Quatre perspectives sont indispensables à une véritable ambition culturelle.
La première, c’est la définition de la culture comme un service public, car dans nos démocraties ce n’est pas l’Etat qui est dangereux mais le monde marchand ; c’est lui qui risque de transformer l’art et la pensée en biens de consommation et avec eux le sens même de notre société. Appartenir au service public donne des droits et des devoirs. Le droit de vivre dignement de nos pratiques, le droit de parler sans censure, le droit de créer sans rentabilité immédiate. Quant aux devoirs, ils sont à l’égard de l’exigence artistique autant que du public.
La deuxième perspective est la démocratisation culturelle. On en fait jamais trop dans ce domaine. Politique tarifaire, événementiel, communication, tout est à élargir. C’est un combat de chaque jour pour les travailleurs du secteur culturel.
La troisième perspective, c’est la décentralisation. Elle n’est jamais finie, le spectateur parisien reste toujours plus subventionné que celui de Dijon. Les théâtres, les musées, le patrimoine, les outils de créations doivent être des ambitions nationales en régions. Et le dialogue avec les collectivités locales doit être construit, reconstruit, agrandit. Les dotations à la baisse ont impacté la culture en région, et si les budgets des collectivités dépassent aujourd’hui ceux de l’Etat, ce dernier demeure le garant de l’égalité d’accès sur tous les territoires.
La quatrième perspective est notre rayonnement à l’étranger, notamment par la francophonie. C’est un projet d’avenir pour la France, une chance que nous devons saisir aujourd’hui, accueillir et être accueillis.
Au delà de ces quatre axes, les défis sont innombrables : la révolution numérique pour tous, l’éducation culturelle, l’avenir du livre et des libraires, le patrimoine, l’émergence et l’accompagnement des talents, l’emploi, les grandes institutions, la diversité sur les plateaux, la parité, la recherche… et tant d’autres. Mais beaucoup de ces combats n’ont de sens que dans une logique interministérielle, avec le ministère du travail, de l’éducation, de l’égalité des territoires…
En un mot, il n’est pas possible que l’Etat n’imagine pas une culture d’avenir et un avenir culturel. Ce serait synonyme d’un renoncement aux valeurs humanistes les plus profondes, d’un abandon de notre propre intelligence culturelle. Nous nous décevrions nous-même, nous décevrions nos enfants et nous décevrions le monde.

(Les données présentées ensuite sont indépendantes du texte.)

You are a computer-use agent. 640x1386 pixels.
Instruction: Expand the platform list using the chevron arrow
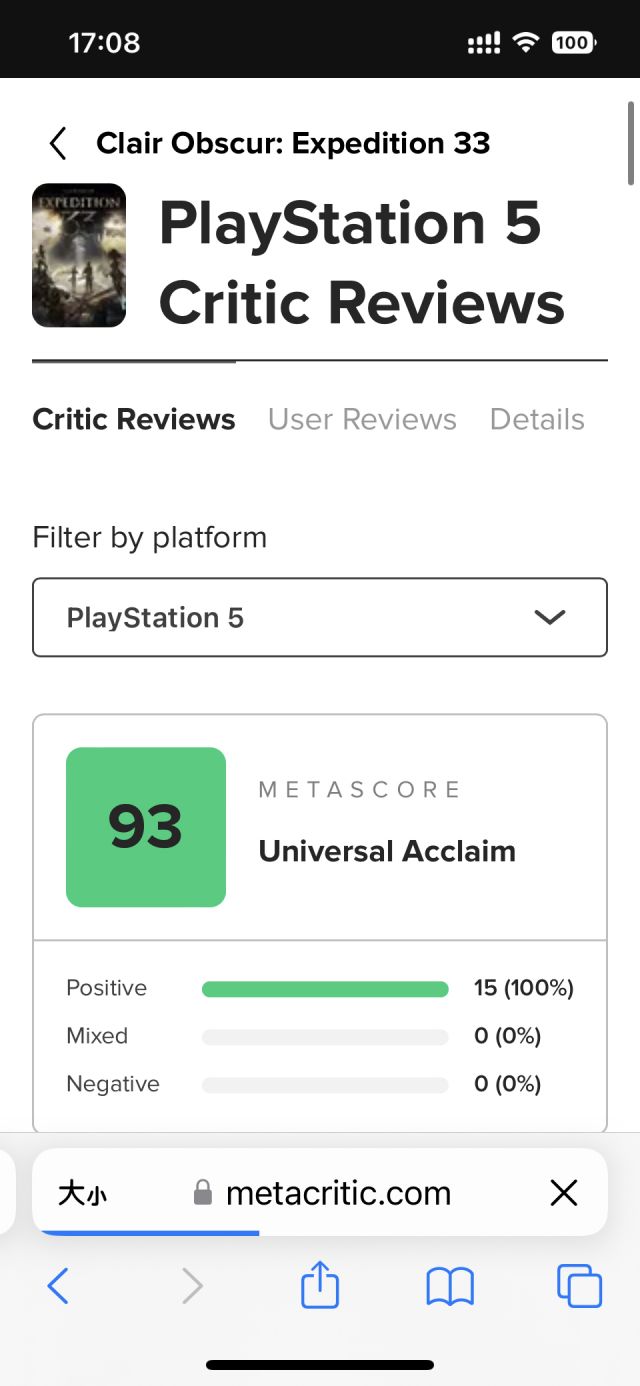tap(550, 617)
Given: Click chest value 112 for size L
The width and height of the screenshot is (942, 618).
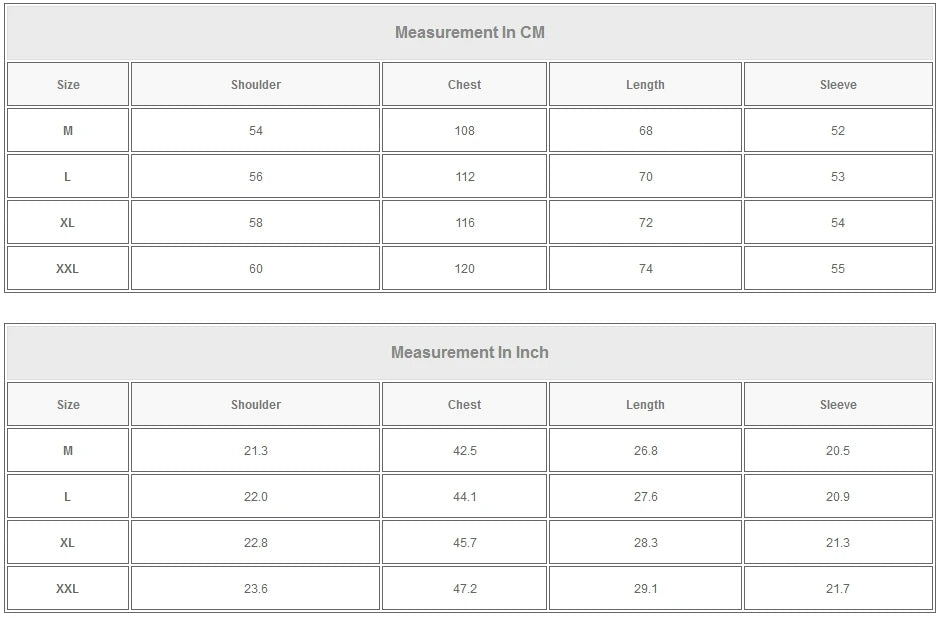Looking at the screenshot, I should (465, 177).
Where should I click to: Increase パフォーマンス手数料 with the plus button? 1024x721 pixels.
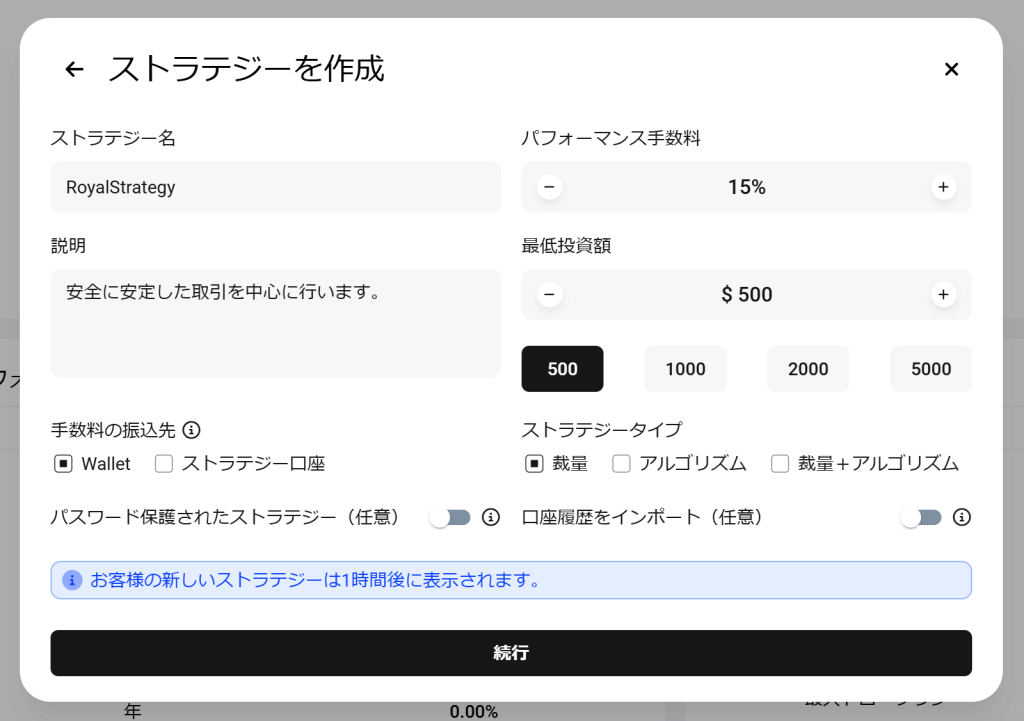(942, 187)
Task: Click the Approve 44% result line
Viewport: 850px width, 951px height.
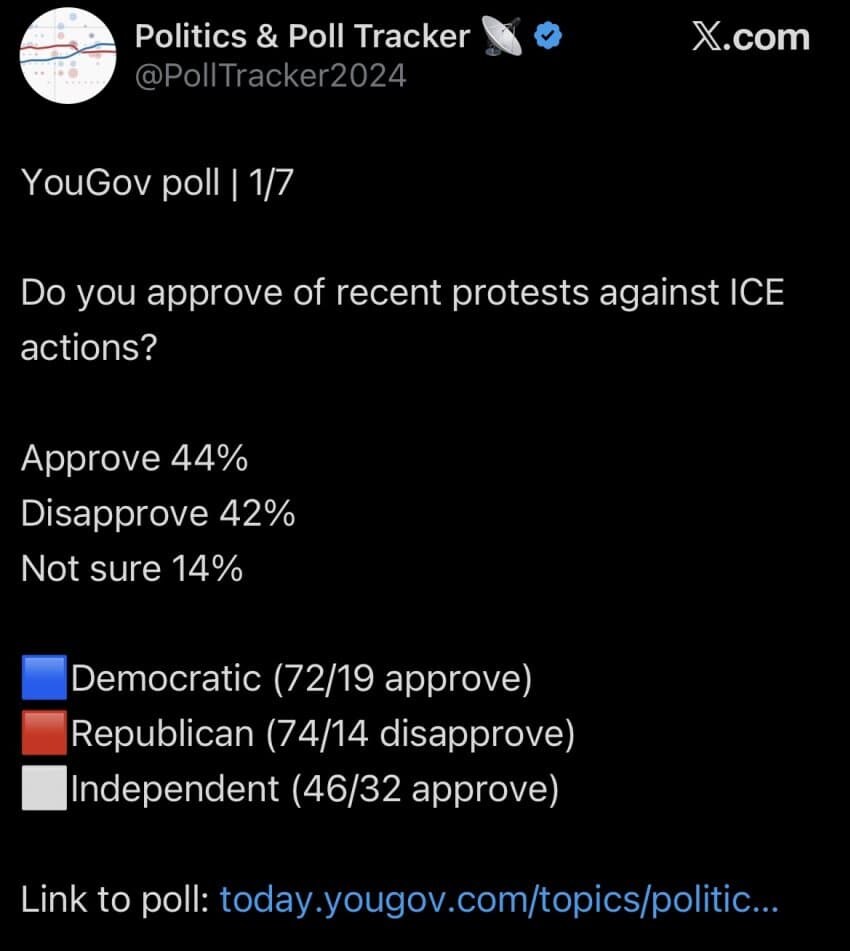Action: [134, 458]
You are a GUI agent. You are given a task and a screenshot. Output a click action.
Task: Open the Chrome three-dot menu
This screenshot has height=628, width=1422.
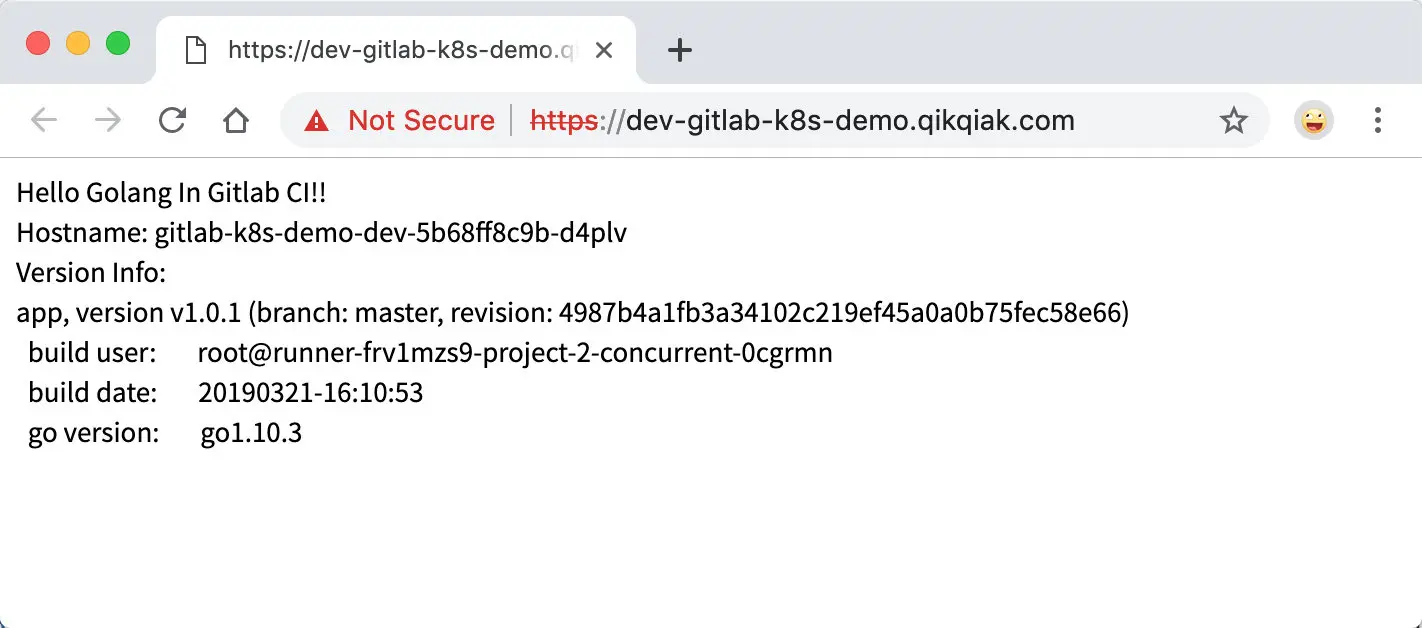pyautogui.click(x=1378, y=121)
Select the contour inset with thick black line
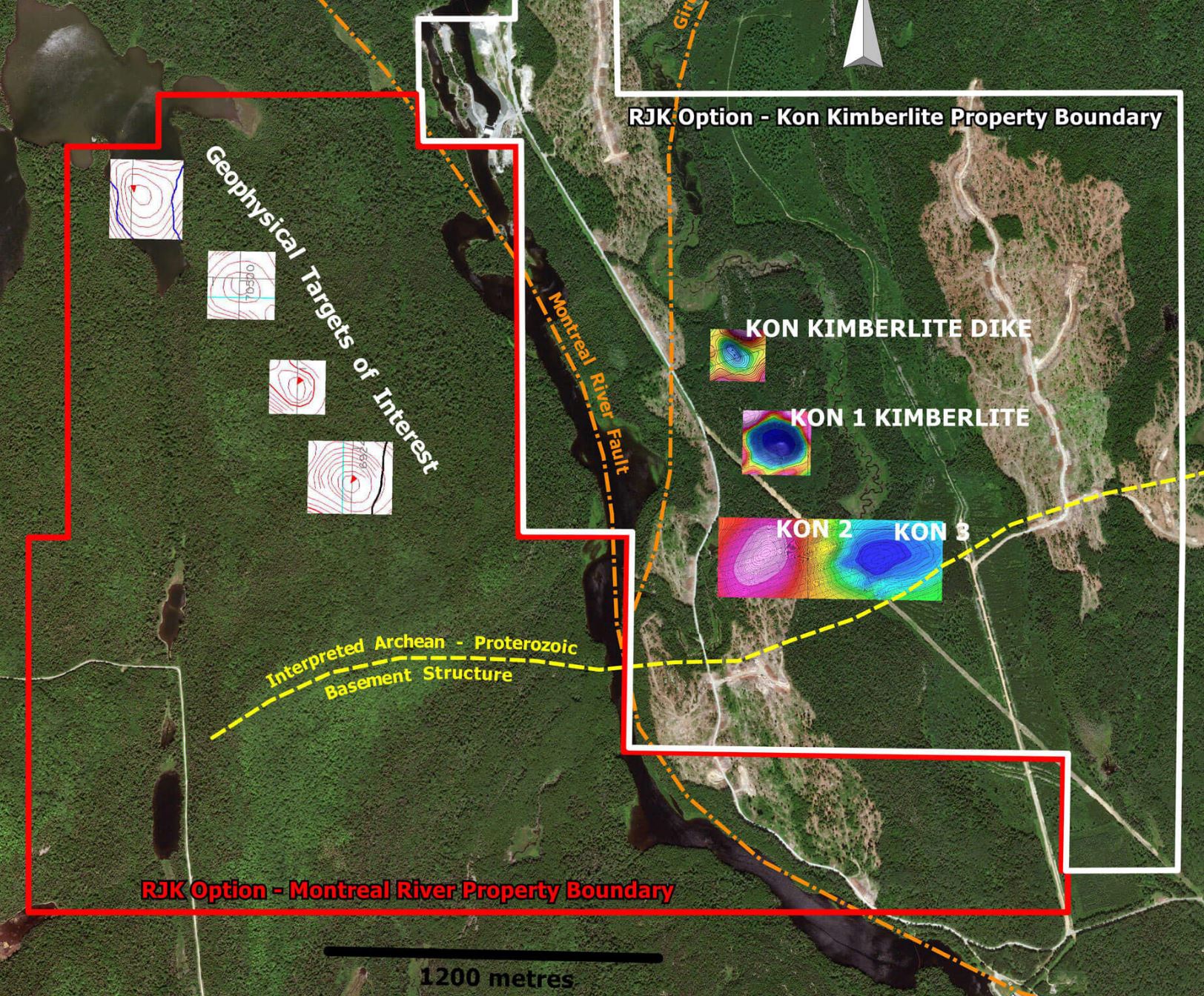Screen dimensions: 1204x996 pyautogui.click(x=350, y=477)
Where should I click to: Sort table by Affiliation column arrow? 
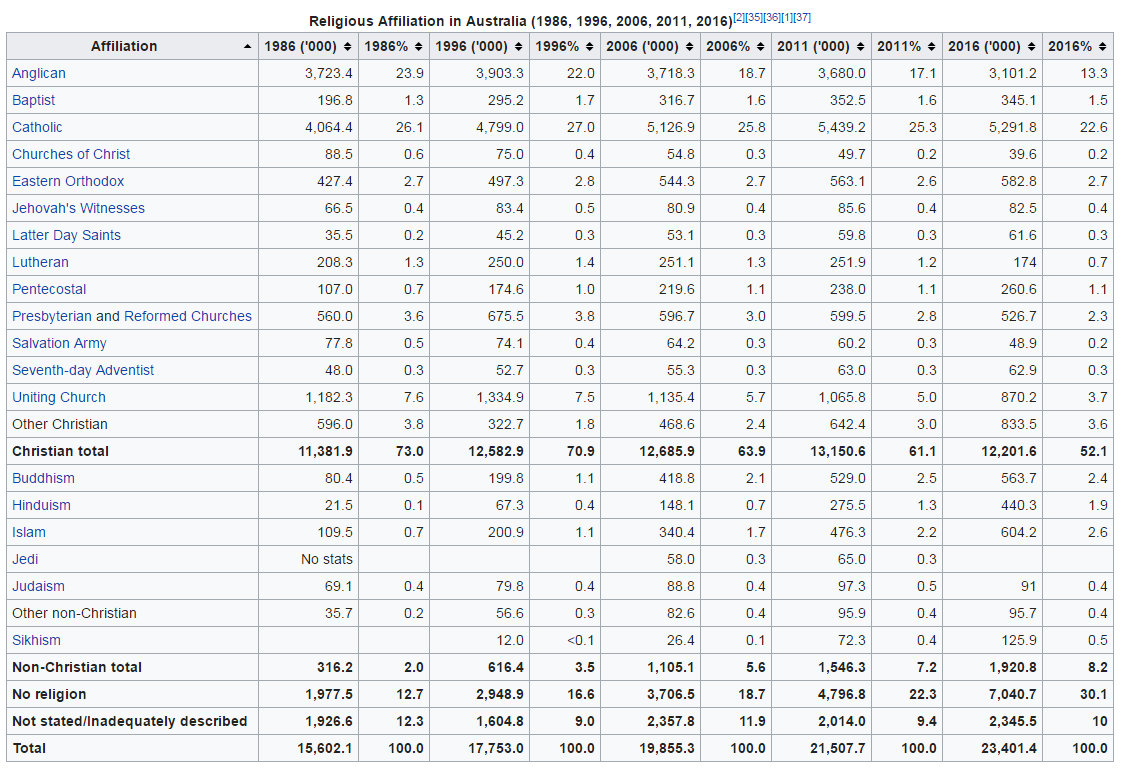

La France doit et peut mettre en place le plus grand projet culturel de son histoire. Ce n’est ni utopique, ni pharaonique, c’est le point d’horizon de notre destin national.
En parlant avec les citoyens, dans les régions, les quartiers, dans les collèges et les prisons, pendant trente ans, je n’ai jamais été confronté à de la défiance vis-à-vis de la culture. Cette défiance ne vient pas du public le plus populaire parfois éloigné de nos institutions. Mais combien de fois ai-je été confronté à un ricanement devant une véritable ambition culturelle de la part des gouvernants et des élites.
Disons les choses encore plus simplement : la démocratie sans la culture risque de devenir un mot vide de sens. Sans culture, la liberté devient un asservissement aux valeurs marchandes. Sans culture, la politique est le chemin le plus court vers les populismes. Enfin, sans culture, la France deviendrait un pays sans âme et indigne de son histoire.
Olivier Py, directeur du Festival d’Avignon, est également dramaturge, metteur en scène, acteur et poète.